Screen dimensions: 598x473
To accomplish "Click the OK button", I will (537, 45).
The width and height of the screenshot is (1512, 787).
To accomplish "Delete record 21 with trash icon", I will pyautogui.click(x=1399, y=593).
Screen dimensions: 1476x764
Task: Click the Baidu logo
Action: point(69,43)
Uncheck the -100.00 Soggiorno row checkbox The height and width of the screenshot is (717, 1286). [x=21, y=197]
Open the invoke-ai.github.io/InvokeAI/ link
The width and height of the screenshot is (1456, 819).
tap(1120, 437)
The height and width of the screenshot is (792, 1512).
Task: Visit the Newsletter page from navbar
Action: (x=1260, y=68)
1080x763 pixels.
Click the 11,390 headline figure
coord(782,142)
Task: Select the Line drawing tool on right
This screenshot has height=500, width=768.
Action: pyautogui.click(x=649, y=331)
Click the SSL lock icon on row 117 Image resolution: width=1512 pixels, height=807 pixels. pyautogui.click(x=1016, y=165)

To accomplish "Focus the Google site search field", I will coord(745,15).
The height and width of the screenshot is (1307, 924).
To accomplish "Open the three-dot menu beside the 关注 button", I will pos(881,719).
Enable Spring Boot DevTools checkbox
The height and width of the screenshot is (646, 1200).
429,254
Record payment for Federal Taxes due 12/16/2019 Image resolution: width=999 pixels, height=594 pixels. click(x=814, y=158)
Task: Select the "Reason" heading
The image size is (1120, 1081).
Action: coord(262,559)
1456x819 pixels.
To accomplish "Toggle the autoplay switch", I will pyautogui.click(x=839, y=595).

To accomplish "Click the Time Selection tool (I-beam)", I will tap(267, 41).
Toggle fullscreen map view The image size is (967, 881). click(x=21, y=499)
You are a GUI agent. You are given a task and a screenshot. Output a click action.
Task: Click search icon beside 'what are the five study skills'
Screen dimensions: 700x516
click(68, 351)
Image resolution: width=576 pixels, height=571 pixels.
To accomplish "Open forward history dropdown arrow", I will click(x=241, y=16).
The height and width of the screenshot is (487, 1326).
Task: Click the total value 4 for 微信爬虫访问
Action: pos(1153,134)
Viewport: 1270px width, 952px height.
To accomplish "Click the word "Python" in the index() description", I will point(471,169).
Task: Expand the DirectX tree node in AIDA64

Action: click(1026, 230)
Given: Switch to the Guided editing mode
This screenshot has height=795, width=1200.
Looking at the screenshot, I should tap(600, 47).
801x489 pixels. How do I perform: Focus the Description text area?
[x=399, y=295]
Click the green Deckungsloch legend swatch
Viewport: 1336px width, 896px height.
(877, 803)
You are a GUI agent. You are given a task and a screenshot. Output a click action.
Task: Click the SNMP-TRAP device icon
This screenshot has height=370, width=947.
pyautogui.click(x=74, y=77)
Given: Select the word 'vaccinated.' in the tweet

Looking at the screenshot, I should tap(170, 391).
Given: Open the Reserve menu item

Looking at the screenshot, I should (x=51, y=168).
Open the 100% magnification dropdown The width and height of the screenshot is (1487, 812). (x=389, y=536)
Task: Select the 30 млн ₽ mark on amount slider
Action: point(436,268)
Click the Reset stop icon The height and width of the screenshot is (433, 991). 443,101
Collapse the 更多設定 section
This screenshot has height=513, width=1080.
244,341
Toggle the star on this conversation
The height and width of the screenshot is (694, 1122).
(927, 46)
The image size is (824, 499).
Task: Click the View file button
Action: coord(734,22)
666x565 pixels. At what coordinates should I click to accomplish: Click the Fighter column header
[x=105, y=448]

## Problem statement:
Locate each line in the records above that contains the word "size", and copy those lines out in full.

## The response:
The image size is (1120, 1081).
Toggle fullscreen map view The image size is (967, 881). click(x=21, y=499)
The image size is (824, 499).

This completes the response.